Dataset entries
==================================================

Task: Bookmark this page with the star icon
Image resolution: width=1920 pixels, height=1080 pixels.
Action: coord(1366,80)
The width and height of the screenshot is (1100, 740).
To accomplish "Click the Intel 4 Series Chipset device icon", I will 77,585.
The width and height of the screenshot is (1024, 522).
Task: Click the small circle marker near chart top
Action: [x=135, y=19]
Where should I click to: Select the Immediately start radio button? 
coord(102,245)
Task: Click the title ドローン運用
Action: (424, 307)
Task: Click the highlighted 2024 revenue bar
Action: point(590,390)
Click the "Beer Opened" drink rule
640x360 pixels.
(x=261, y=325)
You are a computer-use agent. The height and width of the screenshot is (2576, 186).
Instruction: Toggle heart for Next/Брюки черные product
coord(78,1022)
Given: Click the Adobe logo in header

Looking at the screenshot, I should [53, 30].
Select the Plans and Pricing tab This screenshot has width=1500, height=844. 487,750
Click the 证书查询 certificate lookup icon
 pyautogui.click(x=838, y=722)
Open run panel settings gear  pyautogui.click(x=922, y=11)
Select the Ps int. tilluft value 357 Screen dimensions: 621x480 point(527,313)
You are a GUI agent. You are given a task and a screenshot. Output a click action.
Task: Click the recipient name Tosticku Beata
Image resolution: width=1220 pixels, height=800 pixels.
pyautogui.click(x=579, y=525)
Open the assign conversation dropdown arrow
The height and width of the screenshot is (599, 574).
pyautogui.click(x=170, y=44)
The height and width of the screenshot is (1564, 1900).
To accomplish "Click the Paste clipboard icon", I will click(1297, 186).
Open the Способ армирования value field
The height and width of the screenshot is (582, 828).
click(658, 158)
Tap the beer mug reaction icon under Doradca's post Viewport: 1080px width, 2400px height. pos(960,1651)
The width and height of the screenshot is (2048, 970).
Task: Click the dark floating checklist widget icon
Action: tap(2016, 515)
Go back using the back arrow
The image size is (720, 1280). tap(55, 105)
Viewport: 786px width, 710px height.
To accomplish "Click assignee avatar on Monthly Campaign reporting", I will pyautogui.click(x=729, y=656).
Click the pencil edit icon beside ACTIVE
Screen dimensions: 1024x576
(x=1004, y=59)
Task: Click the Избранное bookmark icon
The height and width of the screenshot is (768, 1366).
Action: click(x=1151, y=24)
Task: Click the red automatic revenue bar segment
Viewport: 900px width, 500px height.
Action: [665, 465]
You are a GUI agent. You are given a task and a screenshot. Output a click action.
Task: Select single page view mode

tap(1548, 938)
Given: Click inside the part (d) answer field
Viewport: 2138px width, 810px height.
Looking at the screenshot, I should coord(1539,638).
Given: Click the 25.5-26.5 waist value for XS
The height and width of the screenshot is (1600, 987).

==================================================

## What is being asked
Pull out the lines of the listing from its first line through the line holding "coord(78,1022)", inclusive, and reproduce them word for word.

## Task answer
Task: Bookmark this page with the star icon
Image resolution: width=1920 pixels, height=1080 pixels.
Action: coord(1366,80)
The width and height of the screenshot is (1100, 740).
To accomplish "Click the Intel 4 Series Chipset device icon", I will 77,585.
The width and height of the screenshot is (1024, 522).
Task: Click the small circle marker near chart top
Action: [x=135, y=19]
Where should I click to: Select the Immediately start radio button? 
coord(102,245)
Task: Click the title ドローン運用
Action: (424, 307)
Task: Click the highlighted 2024 revenue bar
Action: point(590,390)
Click the "Beer Opened" drink rule
640x360 pixels.
(x=261, y=325)
You are a computer-use agent. The height and width of the screenshot is (2576, 186).
Instruction: Toggle heart for Next/Брюки черные product
coord(78,1022)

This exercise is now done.